There are two types of driver routines for the SVD. In both, the computation proceeds in the following stages:

1.: The matrix A is reduced to bidiagonal form: A=U₁ B V₁^T if A is real (A=U₁ B V₁^H if A is complex), where U₁ and V₁ are orthogonal (unitary if A is complex), and B is real and upper-bidiagonal when $m \geq n$ and lower bidiagonal when m < n, so that B is nonzero only on the main diagonal and either on the first superdiagonal (if $m \geq n$ ) or the first subdiagonal (if m<n).
2.: The SVD of the bidiagonal matrix B is computed: $B=U_2 \Sigma V_2^T$ , where U₂ and V₂ are orthogonal and $\Sigma$ is diagonal as described above. The singular vectors of A are then U = U₁ U₂ and V = V₁ V₂.

DATA EXTRACT —
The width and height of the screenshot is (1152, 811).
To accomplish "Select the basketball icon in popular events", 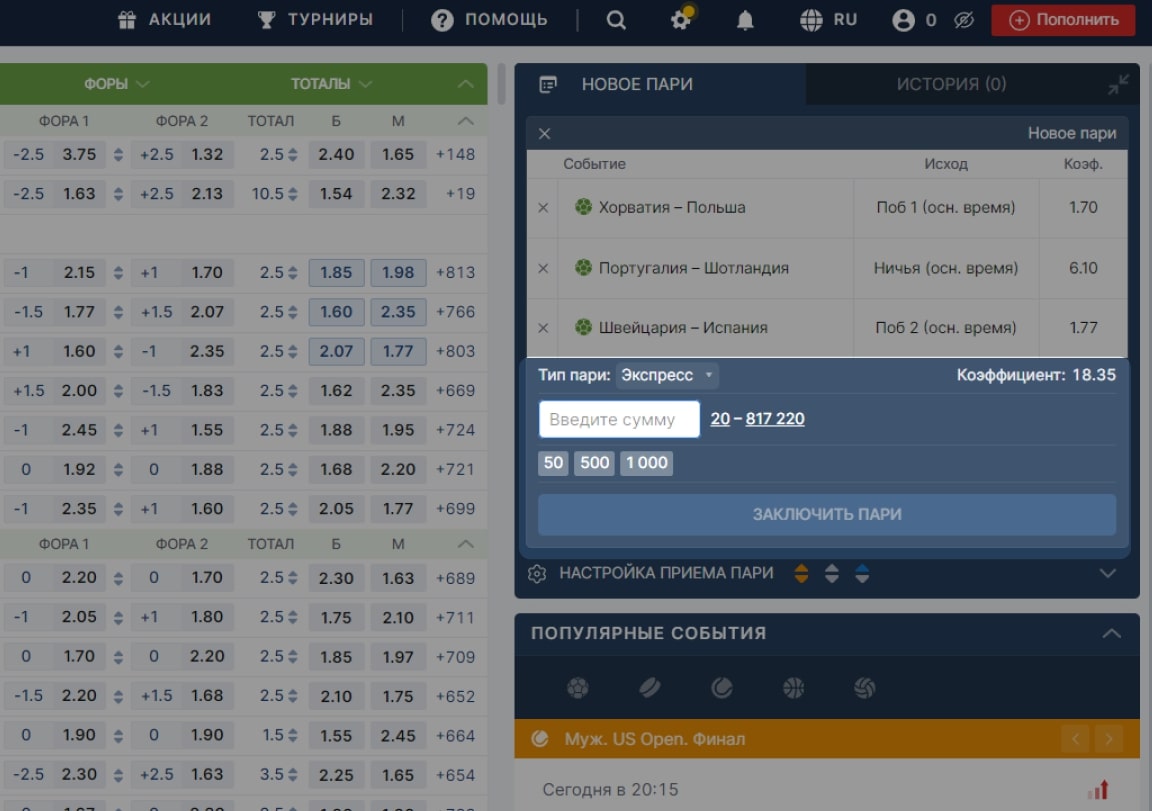I will tap(793, 688).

TASKS TO CARRY OUT —
a. Copy the stretch of the passage on SVD driver routines from "There are two" through "subdiagonal (if m<n).".
b. Using the passage on SVD driver routines, decide whether each statement agrees with it. Answer yes or no for each and quote the deciding words. (i) When m < n, the matrix B is lower bidiagonal. (ii) When A is complex, the bidiagonal matrix B is also complex. (iii) The singular vectors of A are U = U₁ U₂ and V = V₁ V₂.
c. Pick up the passage on SVD driver routines after its final sentence and continue it.

RESULTS FOR THE EXERCISE —
a.
There are two types of driver routines for the SVD. In both, the computation proceeds in the following stages:

1.: The matrix A is reduced to bidiagonal form: A=U₁ B V₁^T if A is real (A=U₁ B V₁^H if A is complex), where U₁ and V₁ are orthogonal (unitary if A is complex), and B is real and upper-bidiagonal when $m \geq n$ and lower bidiagonal when m < n, so that B is nonzero only on the main diagonal and either on the first superdiagonal (if $m \geq n$ ) or the first subdiagonal (if m<n).

b.
(i) Yes: "lower bidiagonal when m < n".
(ii) No: "and B is real".
(iii) Yes: "The singular vectors of A are then U = U₁ U₂ and V = V₁ V₂."

c.
The drivers differ in how the SVD of the bidiagonal matrix is computed.

a simple driver xGESVD computes all the singular values and (optionally) left and/or right singular vectors via the Golub-Reinsch QR algorithm [55].
a divide and conquer driver xGESDD solves the same problem as the simple driver. It is much faster than the simple driver for large matrices, but uses more workspace. The name divide-and-conquer refers to the underlying algorithm (see sections 2.4.4 and 3.4.3).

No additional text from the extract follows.